Accounting and Regulation: Derivatives Bill Enters Final Stage

March 26, 2010

Corporate exemption is still not a done deal; Dodd is unconvinced it’s not a ruse.

Fri Currency in Gears SmallThe Senate Banking Committee passed Senator Christopher Dodd’s financial regulatory reform bill along party lines this week, but that doesn’t mean the corporate exemption from clearing and trading OTC derivatives is necessarily dead. Senate Republicans (and some Democrats) have been working hand-in-glove with Wall Street flaks to ensure a corporate exemption is part of the final bill, since most banks will find ways to exploit any such exemption, and when speaking in their cups, refer to corporates as their stooges in this theater of financial reform.
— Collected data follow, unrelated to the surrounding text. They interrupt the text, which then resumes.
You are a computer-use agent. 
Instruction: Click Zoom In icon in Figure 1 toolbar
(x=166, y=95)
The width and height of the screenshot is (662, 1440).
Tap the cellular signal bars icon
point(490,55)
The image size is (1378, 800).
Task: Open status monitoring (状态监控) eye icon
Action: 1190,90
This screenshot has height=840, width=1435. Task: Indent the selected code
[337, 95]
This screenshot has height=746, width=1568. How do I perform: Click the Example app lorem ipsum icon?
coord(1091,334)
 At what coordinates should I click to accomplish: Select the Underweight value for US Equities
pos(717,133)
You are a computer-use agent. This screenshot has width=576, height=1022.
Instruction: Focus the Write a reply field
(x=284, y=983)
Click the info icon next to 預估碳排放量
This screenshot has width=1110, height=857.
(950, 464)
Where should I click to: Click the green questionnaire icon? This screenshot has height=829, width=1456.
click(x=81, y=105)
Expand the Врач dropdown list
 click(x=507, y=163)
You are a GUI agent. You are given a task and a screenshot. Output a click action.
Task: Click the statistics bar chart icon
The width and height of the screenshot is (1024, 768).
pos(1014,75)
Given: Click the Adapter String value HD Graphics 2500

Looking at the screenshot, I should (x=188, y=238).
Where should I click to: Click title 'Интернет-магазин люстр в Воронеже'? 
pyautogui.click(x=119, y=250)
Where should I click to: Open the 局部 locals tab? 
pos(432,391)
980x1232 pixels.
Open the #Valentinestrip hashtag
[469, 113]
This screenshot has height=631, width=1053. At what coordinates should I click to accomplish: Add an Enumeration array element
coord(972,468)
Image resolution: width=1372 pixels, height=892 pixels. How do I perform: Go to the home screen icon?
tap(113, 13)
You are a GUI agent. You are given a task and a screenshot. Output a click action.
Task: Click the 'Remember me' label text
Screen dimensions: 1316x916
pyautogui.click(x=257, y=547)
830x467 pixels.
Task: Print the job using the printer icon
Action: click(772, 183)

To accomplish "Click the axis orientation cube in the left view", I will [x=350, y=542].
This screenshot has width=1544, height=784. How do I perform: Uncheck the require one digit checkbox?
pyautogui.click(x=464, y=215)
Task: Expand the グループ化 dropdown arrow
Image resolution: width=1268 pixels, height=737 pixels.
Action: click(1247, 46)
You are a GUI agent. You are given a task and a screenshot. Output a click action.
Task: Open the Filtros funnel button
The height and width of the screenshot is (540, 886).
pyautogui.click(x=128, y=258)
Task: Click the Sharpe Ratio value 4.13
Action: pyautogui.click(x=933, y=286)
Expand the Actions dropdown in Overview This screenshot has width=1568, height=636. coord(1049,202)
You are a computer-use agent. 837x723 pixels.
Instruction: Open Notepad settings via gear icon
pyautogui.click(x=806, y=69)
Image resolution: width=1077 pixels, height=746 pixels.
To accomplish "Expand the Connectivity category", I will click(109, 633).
The ostensible main goal of the Republicans is to gut the consumer financial protection entity, championed by the remarkable Elizabeth Warren, which has already had its incisors ground flat by putting it within the Federal Reserve, a conflict of interest obvious to all but acknowledged by few. Like those who want the Fed to be the chief systemic risk watchdog (Senator Dodd among them), those who argue that a consumer safety organization should be housed within the central bank are intellectually bankrupt, although that’s of little concern in Washington.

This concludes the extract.